Plus globalement, le texte adopté par l'Assemblée nationale ambitionne de sensibiliser et de former aux soins palliatifs l'ensemble des soignants, aussi bien dans les hôpitaux que dans les maisons de retraite, les établissements pour personnes handicapées et les cabinets de médecine générale. L'intervention de bénévoles au domicile des malades sera facilitée. Après le décès du patient, des associations pourront aussi épauler les proches par un accompagnement au deuil. Au-delà du seul volet médical, l'enjeu sociétal des soins palliatifs est bien de "reconfigurer" notre regard et notre rapport collectif "à la mort, à la maladie, au malade et à son entourage", plaide Annie Vidal.

Malgré les promesses, la crainte de restrictions budgétaires

Lors des débats dans l'hémicycle, les principales préoccupations ont porté sur la capacité de l'Etat à investir suffisamment pour le développement des soins palliatifs. La proposition de loi s'adosse à un plan de soutien sur dix ans déjà lancé par la ministre de la Santé, Catherine Vautrin, en 2024, avec une enveloppe augmentée chaque année de 100 millions d'euros. Mais les mesures adoptées pour inscrire cette stratégie décennale dans la loi "n'ont à ce stade aucun caractère contraignant et n'offrent donc aucune garantie concrète et pluriannuelle de l'amélioration de la prise en charge de nos concitoyens", a mis en garde la Société française d'accompagnement et de soins palliatifs (Sfap). A gauche comme à droite, des élus ont dit craindre que les sommes allouées aux soins palliatifs soient rabotées chaque année par volonté d'économies budgétaires. 

"Le cœur du problème demeure les ressources humaines et les financements, qui ne peuvent pas être traités par ce texte, au moins à court terme."

Claire Fourcade, présidente de la Sfap

dans un communiqué

L'autre point de crispation a concerné le second pilier du futur "modèle français de la fin de vie" défendu par Emmanuel Macron et Catherine Vautrin : l'aide à mourir. A la demande de François Bayrou, hostile au deuxième volet, le projet de loi initial sur la fin de vie avait été divisé en deux textes, sur les soins palliatifs et sur l'aide à mourir. Un choix salué et défendu dans l'hémicycle par la plupart des élus de droite et d'extrême droite, tandis qu'une grande partie de la gauche et du centre a tenté de rétablir des liens entre les deux pans du projet. 
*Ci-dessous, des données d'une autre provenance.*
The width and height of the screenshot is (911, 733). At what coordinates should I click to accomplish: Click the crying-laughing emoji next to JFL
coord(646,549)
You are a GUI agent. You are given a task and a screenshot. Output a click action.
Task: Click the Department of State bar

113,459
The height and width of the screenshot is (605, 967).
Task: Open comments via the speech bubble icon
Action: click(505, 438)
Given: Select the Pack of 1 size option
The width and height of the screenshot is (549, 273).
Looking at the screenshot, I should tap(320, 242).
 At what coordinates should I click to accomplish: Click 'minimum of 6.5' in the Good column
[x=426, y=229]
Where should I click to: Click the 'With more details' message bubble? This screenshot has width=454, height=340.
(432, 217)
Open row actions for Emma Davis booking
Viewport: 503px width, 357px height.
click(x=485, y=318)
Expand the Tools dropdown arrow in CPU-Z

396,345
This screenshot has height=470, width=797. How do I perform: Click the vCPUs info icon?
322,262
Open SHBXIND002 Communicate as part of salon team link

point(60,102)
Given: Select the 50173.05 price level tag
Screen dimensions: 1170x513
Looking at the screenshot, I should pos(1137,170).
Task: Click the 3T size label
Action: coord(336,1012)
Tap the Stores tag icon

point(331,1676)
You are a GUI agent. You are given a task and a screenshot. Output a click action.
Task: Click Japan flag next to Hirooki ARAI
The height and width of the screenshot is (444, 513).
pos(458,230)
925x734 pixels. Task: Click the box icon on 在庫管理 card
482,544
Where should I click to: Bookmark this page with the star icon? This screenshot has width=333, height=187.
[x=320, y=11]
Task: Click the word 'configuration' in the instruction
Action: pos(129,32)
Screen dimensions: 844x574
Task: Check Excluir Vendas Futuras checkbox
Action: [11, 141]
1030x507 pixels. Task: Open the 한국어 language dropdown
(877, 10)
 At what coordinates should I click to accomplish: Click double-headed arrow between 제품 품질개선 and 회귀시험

Ces tensions sont apparues au grand jour lors de l'examen d'un article sur la création d'un diplôme universitaire de spécialisation en médecine palliative et en soins d'accompagnement. Les députés ont fini par rejeter l'ensemble de l'article, car y avait été inclus un amendement du député macroniste Christophe Marion ajoutant la mention d'"aide à mourir" dans l'intitulé du diplôme. Pour les uns, les soins palliatifs doivent rester dissociés de l'aide à mourir. Pour les autres, ces soignants doivent être formés à pratiquer le dernier geste, quitte à opposer leur clause de conscience une fois en poste. Il appartiendra désormais au Sénat de reprendre les débats, sans doute à l'automne.